State Watch

21 states call on Biden to label Mexican drug cartels terrorist organizations

A shop's windows are riddled with bullet holes near City Hall after a gunbattle in Villa Union, Mexico, Monday, Dec. 2, 2019. The small town near the U.S.-Mexico border began cleaning up Monday even as fear persisted after 22 people were killed in a weekend gunbattle between a heavily armed drug cartel assault group and security forces. (AP Photo/Eduardo Verdugo)

The attorneys general for 21 states sent a letter to President Biden and Secretary of State Antony Blinken on Wednesday to ask the administration to declare Mexican drug cartels as terrorist organizations. 

The officials noted drug overdoses have killed more than 100,000 Americans in the past year, and almost two-thirds of them were related to synthetic opioids such as fentanyl.
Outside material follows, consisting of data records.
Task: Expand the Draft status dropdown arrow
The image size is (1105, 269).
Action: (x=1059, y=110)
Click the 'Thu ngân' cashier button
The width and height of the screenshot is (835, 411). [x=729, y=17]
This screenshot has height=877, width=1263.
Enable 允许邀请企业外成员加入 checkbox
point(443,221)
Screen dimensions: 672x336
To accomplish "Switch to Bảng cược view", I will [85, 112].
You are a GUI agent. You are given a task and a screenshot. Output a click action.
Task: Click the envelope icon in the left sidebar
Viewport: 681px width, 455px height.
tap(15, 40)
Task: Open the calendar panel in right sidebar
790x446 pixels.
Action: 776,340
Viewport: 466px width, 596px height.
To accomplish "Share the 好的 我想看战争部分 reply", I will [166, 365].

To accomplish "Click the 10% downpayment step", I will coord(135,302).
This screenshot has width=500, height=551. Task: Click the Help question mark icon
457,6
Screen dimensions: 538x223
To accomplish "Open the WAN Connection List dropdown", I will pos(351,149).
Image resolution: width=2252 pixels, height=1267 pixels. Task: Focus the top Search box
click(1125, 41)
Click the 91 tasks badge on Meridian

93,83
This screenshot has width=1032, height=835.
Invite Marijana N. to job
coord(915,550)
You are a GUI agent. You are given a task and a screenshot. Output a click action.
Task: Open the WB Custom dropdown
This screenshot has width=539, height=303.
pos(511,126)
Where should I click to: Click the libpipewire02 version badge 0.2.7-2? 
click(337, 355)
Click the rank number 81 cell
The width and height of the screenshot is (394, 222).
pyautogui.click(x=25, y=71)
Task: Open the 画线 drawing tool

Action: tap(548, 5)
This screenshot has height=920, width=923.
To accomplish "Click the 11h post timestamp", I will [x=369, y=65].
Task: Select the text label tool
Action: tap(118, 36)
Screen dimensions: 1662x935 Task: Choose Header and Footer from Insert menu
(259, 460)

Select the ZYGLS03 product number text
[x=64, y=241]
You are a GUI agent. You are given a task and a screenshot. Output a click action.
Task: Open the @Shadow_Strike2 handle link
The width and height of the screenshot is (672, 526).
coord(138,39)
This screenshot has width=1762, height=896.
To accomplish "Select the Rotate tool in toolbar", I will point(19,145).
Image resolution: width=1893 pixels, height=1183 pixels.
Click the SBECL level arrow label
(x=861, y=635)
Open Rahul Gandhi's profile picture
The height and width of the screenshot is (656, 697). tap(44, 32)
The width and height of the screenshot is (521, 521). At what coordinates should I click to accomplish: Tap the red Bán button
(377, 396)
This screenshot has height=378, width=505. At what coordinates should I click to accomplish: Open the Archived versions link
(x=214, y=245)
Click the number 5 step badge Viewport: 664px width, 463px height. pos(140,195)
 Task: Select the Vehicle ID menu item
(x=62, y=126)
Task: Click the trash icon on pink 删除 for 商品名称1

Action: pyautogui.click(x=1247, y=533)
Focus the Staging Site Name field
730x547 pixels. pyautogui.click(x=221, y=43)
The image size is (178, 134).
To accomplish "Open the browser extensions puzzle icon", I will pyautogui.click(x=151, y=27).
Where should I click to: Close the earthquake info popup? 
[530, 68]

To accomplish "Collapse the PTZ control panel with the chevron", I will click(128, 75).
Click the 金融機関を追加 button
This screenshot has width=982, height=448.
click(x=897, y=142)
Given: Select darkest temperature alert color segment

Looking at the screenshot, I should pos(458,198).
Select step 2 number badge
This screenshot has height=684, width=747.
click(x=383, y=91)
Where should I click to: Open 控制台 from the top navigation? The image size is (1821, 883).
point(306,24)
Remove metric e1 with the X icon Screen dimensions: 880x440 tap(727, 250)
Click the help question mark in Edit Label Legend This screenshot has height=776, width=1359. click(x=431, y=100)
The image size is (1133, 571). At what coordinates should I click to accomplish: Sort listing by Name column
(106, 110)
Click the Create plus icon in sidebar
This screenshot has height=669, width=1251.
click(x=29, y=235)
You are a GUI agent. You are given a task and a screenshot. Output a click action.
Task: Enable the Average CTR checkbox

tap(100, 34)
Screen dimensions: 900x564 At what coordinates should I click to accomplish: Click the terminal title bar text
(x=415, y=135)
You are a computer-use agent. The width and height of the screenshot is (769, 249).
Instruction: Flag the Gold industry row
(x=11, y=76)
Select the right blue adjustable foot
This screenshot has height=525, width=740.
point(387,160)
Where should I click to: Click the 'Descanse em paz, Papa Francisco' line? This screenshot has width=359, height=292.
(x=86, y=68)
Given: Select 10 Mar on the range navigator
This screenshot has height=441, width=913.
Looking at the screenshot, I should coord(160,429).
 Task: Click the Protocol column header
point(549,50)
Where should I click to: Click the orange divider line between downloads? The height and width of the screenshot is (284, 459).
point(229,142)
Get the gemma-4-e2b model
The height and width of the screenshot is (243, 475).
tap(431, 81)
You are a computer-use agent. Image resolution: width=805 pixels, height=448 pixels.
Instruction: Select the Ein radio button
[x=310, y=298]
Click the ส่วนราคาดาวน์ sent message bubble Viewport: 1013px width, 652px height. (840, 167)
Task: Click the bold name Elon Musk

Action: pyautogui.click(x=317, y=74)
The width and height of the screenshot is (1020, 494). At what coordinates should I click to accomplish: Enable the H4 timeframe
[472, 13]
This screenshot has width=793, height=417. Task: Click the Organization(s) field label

They cited the Drug Enforcement Administration in saying that Mexican drug cartels are importing raw materials from China, using them to produce opioids at a low cost and illegally transporting those illicit drugs into the United States. 

But the Republican attorneys general said the cartels threaten U.S. national security beyond the drugs themselves, having created armed forces to protect their trade from rival cartels and the Mexican government. 

“The existence of such forces just across our southwestern land border, and the Mexican government’s inability to control them, pose a threat to our national security far greater than a typical drug-trafficking enterprise,” they said. 

The signers, led by Virginia Attorney General Jason Miyares (R), said the cartels also have connections to foreign terrorist organizations such as Hezbollah, a Lebanese militant group. 


They said cartels are assassinating government officials and rivals, killing Americans at the southern border and taking part in an armed insurgency against the Mexican government. 

They said said designating these groups as terrorist organizations will grant state and federal law enforcement agencies increased authority to freeze cartel assets, deny members entry to the United States and give prosecutors the ability to press for tougher punishments against those supporting the cartels. 

Current efforts to push back against the spread of narcotics are insufficient, they argued. 

“The cartels’ intense violence goes far beyond mere resistance to interference with their drug trafficking and now encompasses a general effort to intimidate rivals and expand their influence,” they said. “This violence, which necessarily involves using firearms and explosives to kill security forces, plainly constitutes terrorist activity.” 

The letter comes after Biden noted in his State of the Union address on Tuesday that authorities have seized more than 23,000 pounds of fentanyl in the past several months. He called on Congress to start a “major surge” to prevent the production, sale and trafficking of fentanyl that will include more drug detection machines to conduct inspections at the southern border. 

One controversial moment during the speech came when Rep. Andy Ogles (R-Tenn.) yelled out, “It’s your fault” to Biden after the president mentioned immigration and fentanyl.